April 7th, 2006 11:45 AM

A Democratic member of Congress assaults a police officer, whips up racial animosity, and then is forced to retract the allegations. The newspaper article on that would surely be a painful read for the politician.

Unless the pol is Cynthia McKinney and the paper is The New York Times. The article – which the representative’s staff is surely framing right now – sets up the left-wing congresswoman as “a brilliant and gutsy crusader for the disenfranchised.”

This is how Sheryl Gay Stolberg opens the article, headlined “After Accusing Police of Racism, Congresswoman Apologizes”:

To her allies, Representative Cynthia McKinney, the fiery Georgia Democrat who apologized on the House floor on Thursday for her scuffle with the Capitol police, is a brilliant and gutsy crusader for the disenfranchised — "a modern-day version of Sojourner Truth," said Representative Marcy Kaptur, Democrat of Ohio, referring to the famed black suffragette.

You could win back any money lost in the recent NCAA basketball pools by betting that the Times was planning a “brilliant and gutsy crusader” puff piece before McKinney botched things by admitting, kind of, that she was wrong. That’s why the fact that she backtracked from her incendiary accusations is barely addressed in the 995-word homage to left-wing racial politics.

No, McKinney was going to be the hero of this confrontation, and the Times wasn’t going let the fact that she embarrassed herself alter their storyline. As only a publication serving wealthy, white liberals can do, the paper insultingly holds up a racially divisive buffoon like McKinney as the image of the “proud black woman”:

In a Capitol populated mostly by white men in conservative suits, Ms. McKinney, 51, brings a voice that is rarely heard — the strong, edgy anger of a black woman who grew up in the South and does not much care whom she offends.

It's not difficult to read between the lines: "We hold her to a lower standard of civility and accuracy because, well, you know..." It's called the soft bigotry of low expectations, and the Times displays it every day.

Stolberg’s half-hearted stab at objectivity follows her “Sojourner Truth” lead, and it is as laughable as it is frustrating:

To her critics, Ms. McKinney is a relentless self-promoter and conspiracy theorist, too extreme to be taken seriously. And some of her colleagues, including fellow Democrats, say that lately she has been a little bit out of control.

McKinney is only a conspiracy theorist “to her critics?” Maybe that’s because the Times has gone out of its way to bury her rants. She DID say President Bush was trying to “hide” what he knew in advance about the 9/11 terrorist attacks, strongly implying he let thousands of Americans die to help his contributors make money.
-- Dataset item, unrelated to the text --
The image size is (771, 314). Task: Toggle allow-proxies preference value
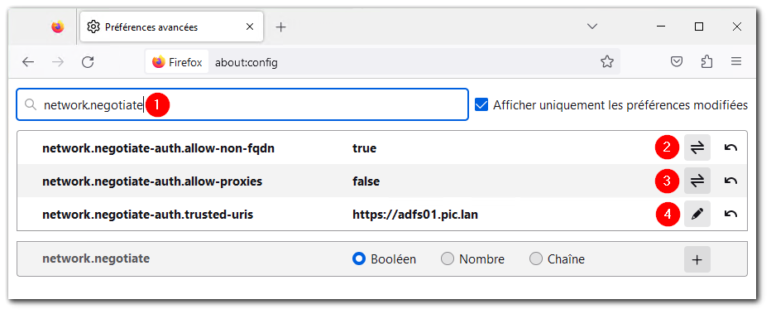point(697,181)
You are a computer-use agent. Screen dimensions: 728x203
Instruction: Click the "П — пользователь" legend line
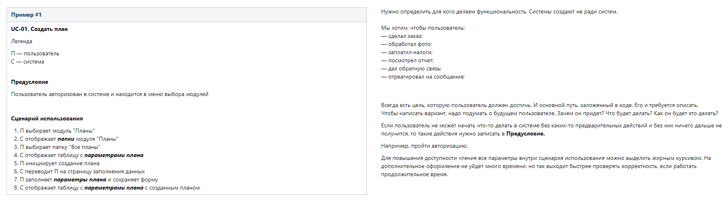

Stolberg mentions the claim, in passing, in the twelfth paragraph.

No Times reporter mentioned McKinney’s 9/11 rhetoric in the previous articles on the Capitol police episode. (One writer timidly noted only that McKinneyis “a lawmaker known for provocative statements.”)

If you are reporting on a public figure making serious allegations, it’s odd that you wouldn’t remind readers that the figure has made wild accusations in the past. Odder still that you would use the occasion of the politician’s embarrassing retreat to pass along a litany of glowing endorsements for said pol.

Stolberg uses the closing paragraph to plug – for the second time – yet another documentary featuring McKinney-type racial hucksters (and Cindy herself) alleging a Republican conspiracy to prevent minorities from having their votes counted in 2000 and 2004. (“The film is being screened this spring at film festivals around the nation.”)

McKinney's anti-Semitic politician-father? Her ties to Muslim extremists? Those are only a problem “to her critics.”